How does this translate to those deaths that occur in hospital? The Chief Coroner in the case of R (on the application of Gerard Joseph Parkinson) v HM Senior Coroner for Kent & Dartford and Gravesham NHS Trust [2018] EWHC 1501 (Admin), confirmed that where there has been adequate provision for securing high professional standards among health professionals and the protection of patients’ lives, matters such as an error of judgment on the part of a health professional or negligent co-ordination among health professionals in the treatment of a patient are not sufficient of themselves to invoke Article 2.
In what ‘exceptional circumstances’ will Article 2 be engaged? The Grand Chamber of the European Court of Human Rights in Lopes de Sousa Fernandes v Portugal (app. No. 56080/13), judgment of 19th December 2017 identified “very exceptional circumstances” in which the responsibility of the state under the substantive limb of Article 2 may be engaged in respect of the acts and omissions of healthcare providers:-
- “The first concerns a specific situation where an individual’s life is knowingly put in danger by denial of access to life-saving emergency treatment … It does not extend to circumstances where a patient is considered to have received deficient, incorrect or delayed treatment.”
- The second “arises where a systemic or structural dysfunction in hospital services results in a patient being deprived of access to lifesaving emergency treatment and the authorities knew about or ought to have known about that risk and failed to undertake the necessary measures to prevent that risk from materialising, thus putting the patients’ lives, including the life of the particular patient concerned, in danger …”
The ECHR identified that the factors which, taken cumulatively, must be met:-
- “the acts and omissions of the health-care providers must go beyond a mere error or medical negligence, insofar as those health-care providers, in breach of their professional obligations, deny a patient emergency medical treatment despite being fully aware that the person’s life is at risk if that treatment is not given …”
- “The dysfunction at issue must be objectively and genuinely identifiable as systemic or structural in order to be attributable to the state authorities, and must not merely comprise individual instances where something may have been dysfunctional in the sense of going wrong or functioning badly …”
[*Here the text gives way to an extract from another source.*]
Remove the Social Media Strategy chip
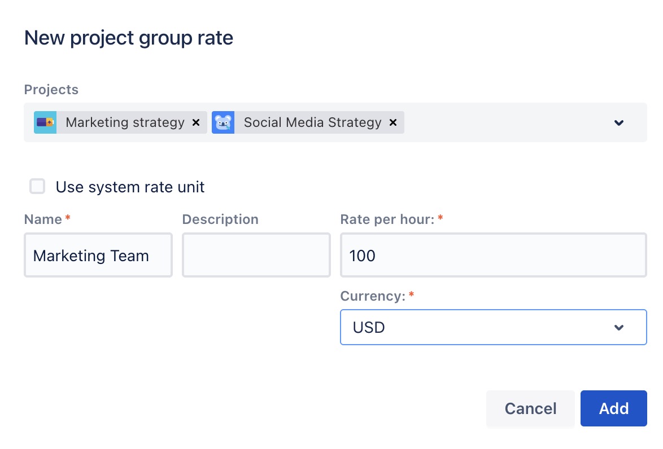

- “There must be a link between the dysfunction complained of and the harm which the patient sustained.”
- “The dysfunction at issue must have resulted from the failure of the State to meet its obligation to provide a regulatory framework in the broader sense.
As the High Court set out in Parkinson; “at the risk of over-simplification, the crucial distinction is between a case where there is reason to believe that there may have been a breach which is a “systemic failure”, in contrast to an “ordinary” case of medical negligence”. Allegations of what are in truth allegations of “individual negligence” should not be “dressed up as systemic failures”.
Parkinson confirmed that the primary procedural obligation of Article 2; “is to have a system of law in place, whether criminal or civil, by which individual failures can be the subject of an appropriate remedy. In the law of England and Wales that is achieved by having a criminal justice system, which can in principle hold to account a healthcare professional who causes a patient’s death by gross negligence; and a civil justice system, which makes available a possible civil claim for negligence.”
In my opinion the bar has been set high and it will follow that the number of Article 2 inquests will reduce. This will not however prevent Coroners conducting an independent, full, fair and fearless investigation.